Blogs > Cliopatria > My Colleagues Speak Up ...

Sep 14, 2005

My Colleagues Speak Up ...




Among others, Miriam Burstein, Mark Grimsley, Sharon Howard, Hiram Hover, and Rebecca Goetz have recently published rejoinders to"Ivan Tribble." Tribble warns us that blogging may not be good for an academic's professional prospects. Since he writes anonymously, Tribble can't be judged on the basis of his own modeling of professional advancement. He can be faulted for his cramped appeals to fear. Beyond that, we can point to evidence that he's simply wrong. [ ... ]

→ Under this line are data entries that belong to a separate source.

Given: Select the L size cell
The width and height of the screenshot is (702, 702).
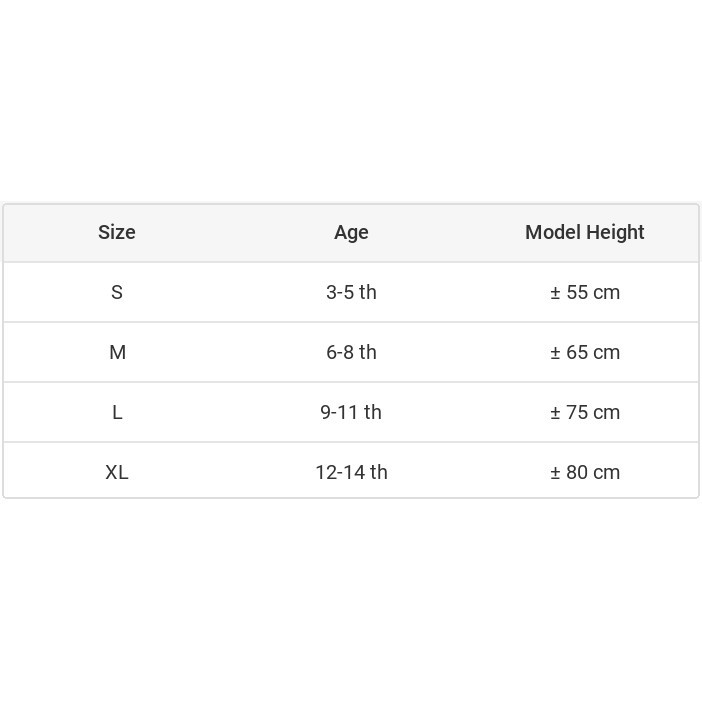Looking at the screenshot, I should (x=117, y=412).
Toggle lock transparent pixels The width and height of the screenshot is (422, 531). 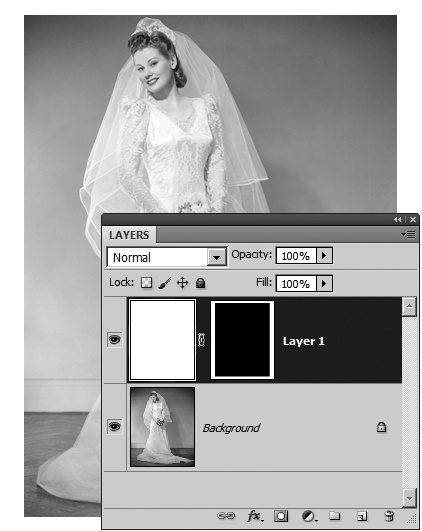click(146, 283)
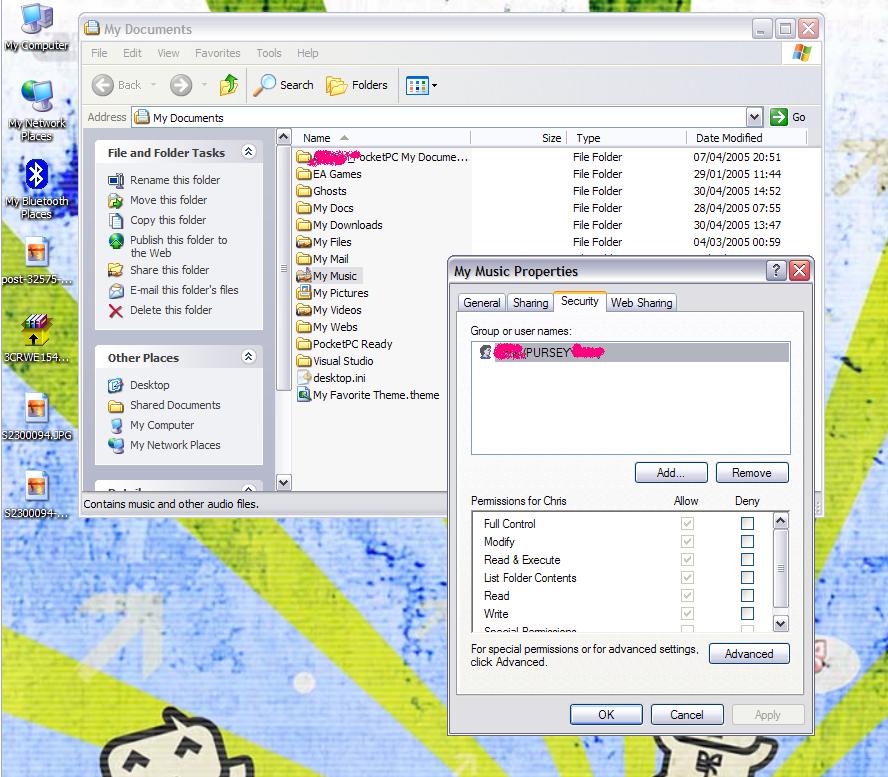Click the Folders toolbar icon
The image size is (888, 777).
[x=357, y=85]

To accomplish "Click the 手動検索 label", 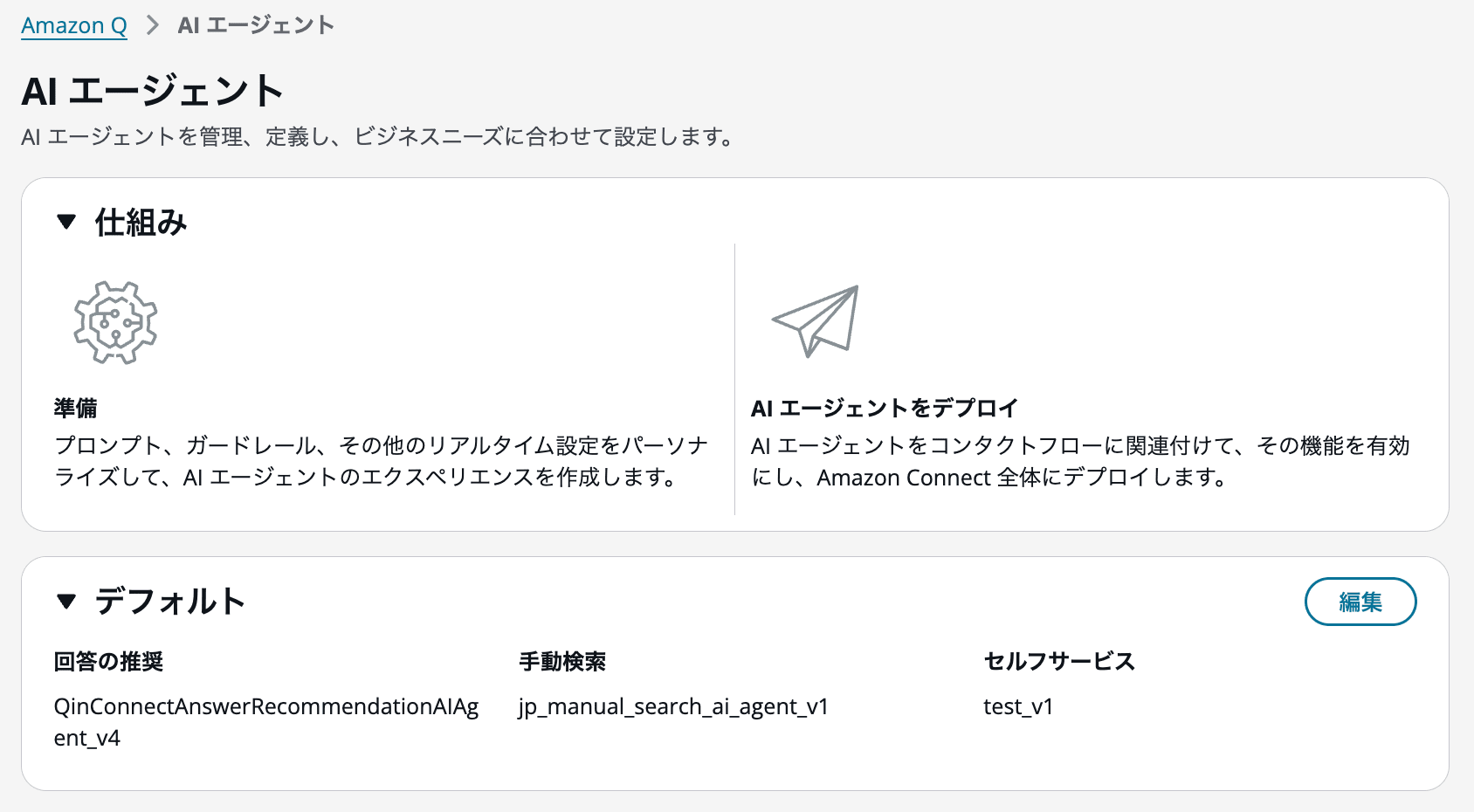I will (562, 662).
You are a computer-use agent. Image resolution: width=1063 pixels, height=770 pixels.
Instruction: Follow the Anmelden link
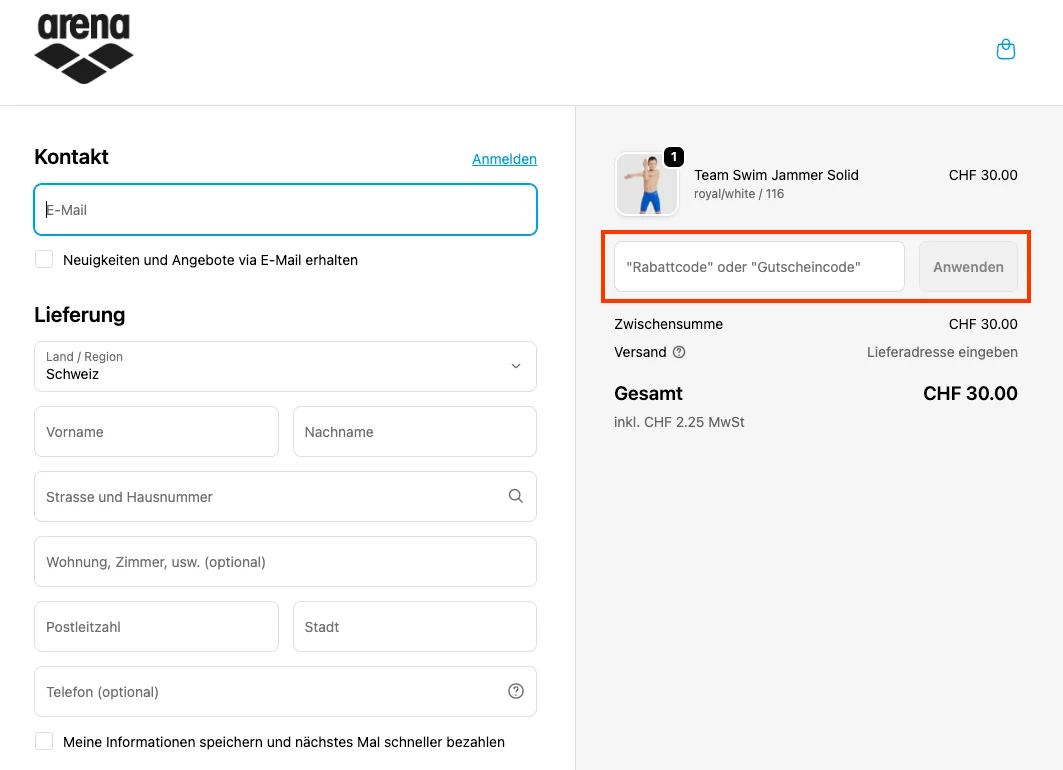tap(504, 159)
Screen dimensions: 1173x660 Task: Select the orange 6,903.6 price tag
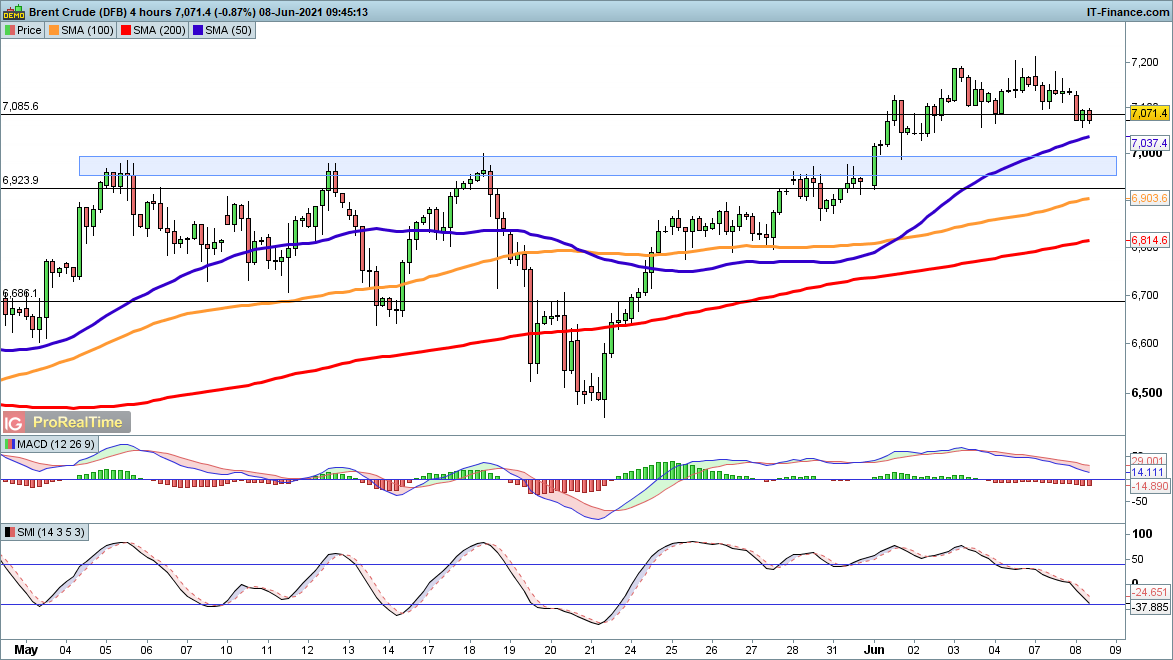pyautogui.click(x=1149, y=199)
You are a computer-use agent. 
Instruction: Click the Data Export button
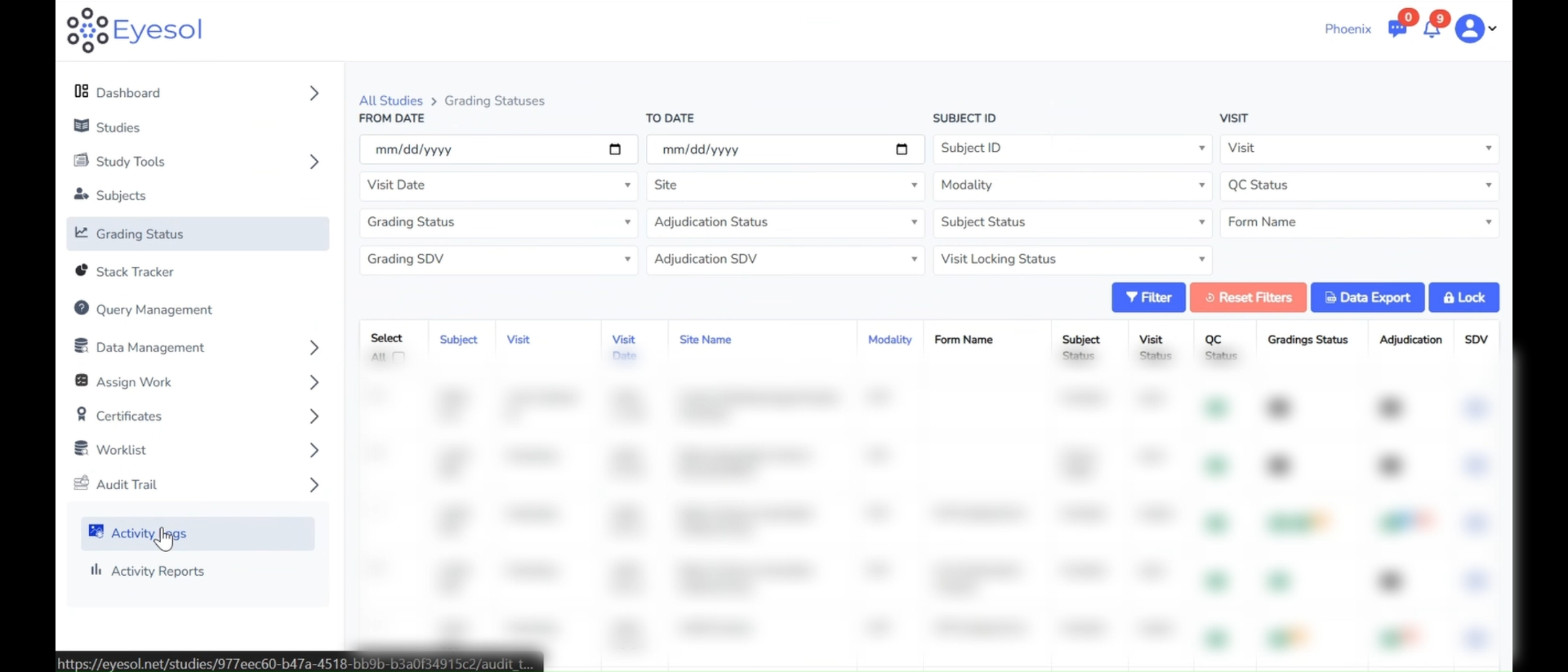pyautogui.click(x=1366, y=298)
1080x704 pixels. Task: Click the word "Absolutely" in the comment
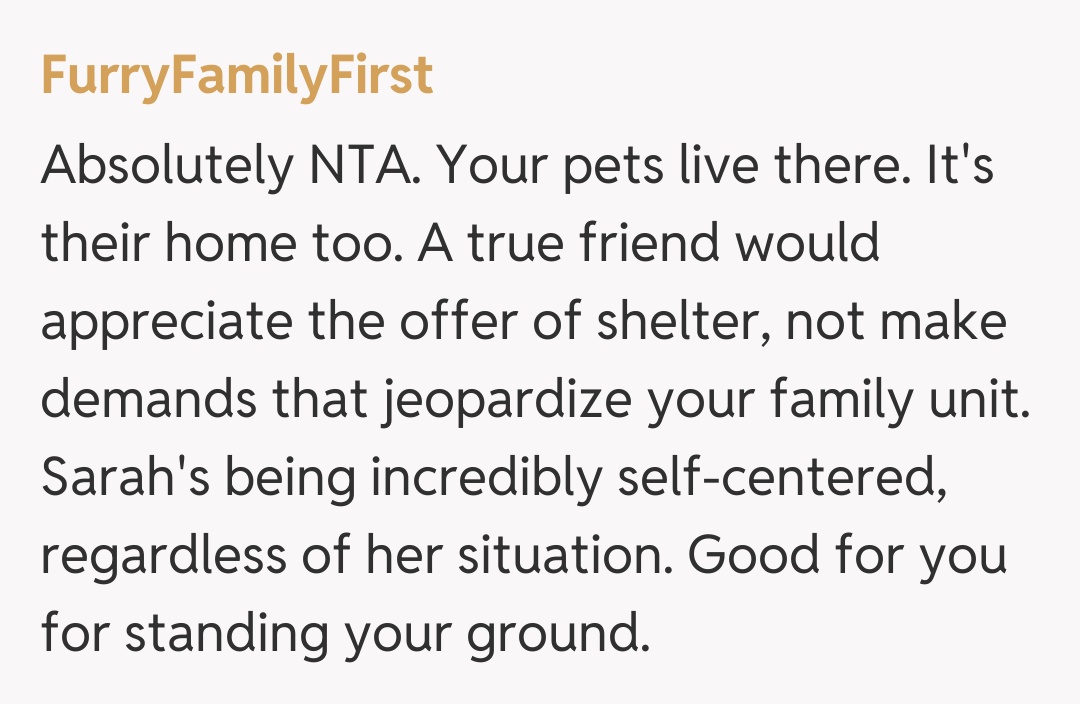point(164,168)
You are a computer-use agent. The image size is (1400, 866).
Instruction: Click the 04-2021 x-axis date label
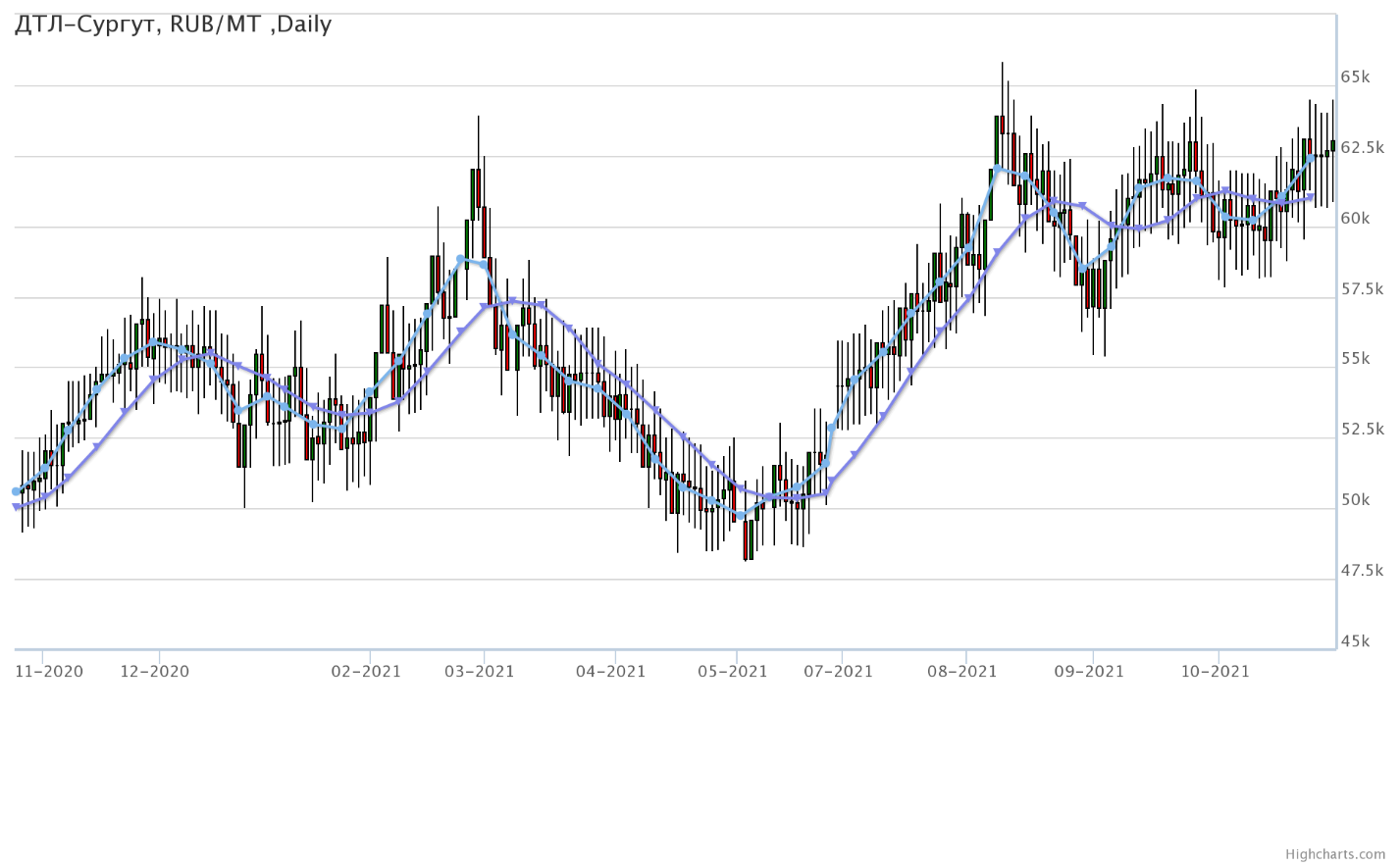(611, 672)
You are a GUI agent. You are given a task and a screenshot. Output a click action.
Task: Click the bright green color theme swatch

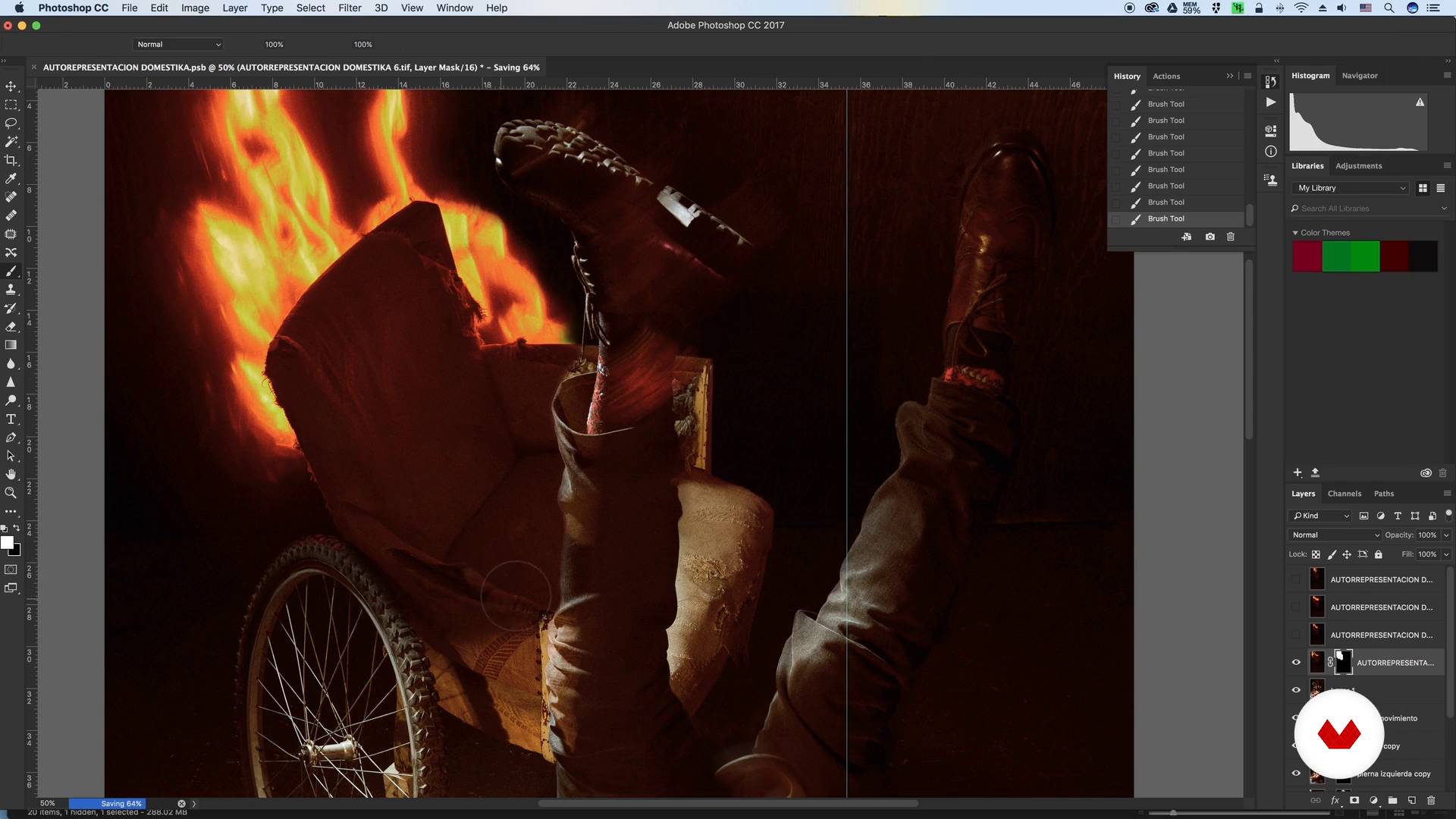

My young colleague, Rob MacDougall, for example, has a smart looking website that includes his cv, a statement about himself, his research interests, and – gasp -- a blog. Moreover, the blog isn't buried somewhere deep in his site. It is the site's front end, the point at which he engages his readers in ways that may interest them in wanting to know more. Caleb McDaniel has a similar format at Mode for Caleb. Has Rob MacDougall's blogging been a professional handicap? I can't see how. When he was on the job market last year, Rob had on site job interviews in three different countries and, day before yesterday, he taught his first class as an Assistant Professor of American History at the University of Western Ontario.

But there's other evidence that Tribble is wrong – not just wrong -- but that his message of fear is intellectually counter-productive. Mark Grimsley has written effectively of ways in which blogging is a step in scholarship for him. He's not the only one. Greg Robinson's"The McCloy Memo: A New Look at Japanese Internment," History News Network, 13 September, examines the implications of a newly found document for understanding Japanese internment in the United States during World War II. It began as two posts here at Cliopatria and will, I suspect, become a part of Greg's further publications. But there's additional convincing evidence in Hugo Schwyzer's"Saying No," Inside Higher Ed, 14 September, which discusses the necessity of rejecting student requests early in each term. Hugo's example is a particularly interesting one, I think. Long ago, he decided that archival research and publication was not what he wanted to do, but he did want to teach. Now, as tenured professor at Pasadena City College, he carries a very heavy teaching load and is under no pressure to publish. By all reports, Hugo is a very effective teacher and, through blogging, he's developed a very large audience – one to which he doesn't have to say"No." And his article is an extension of thoughts he first developed on his blog. Via blogging, Hugo's found a way back into publication.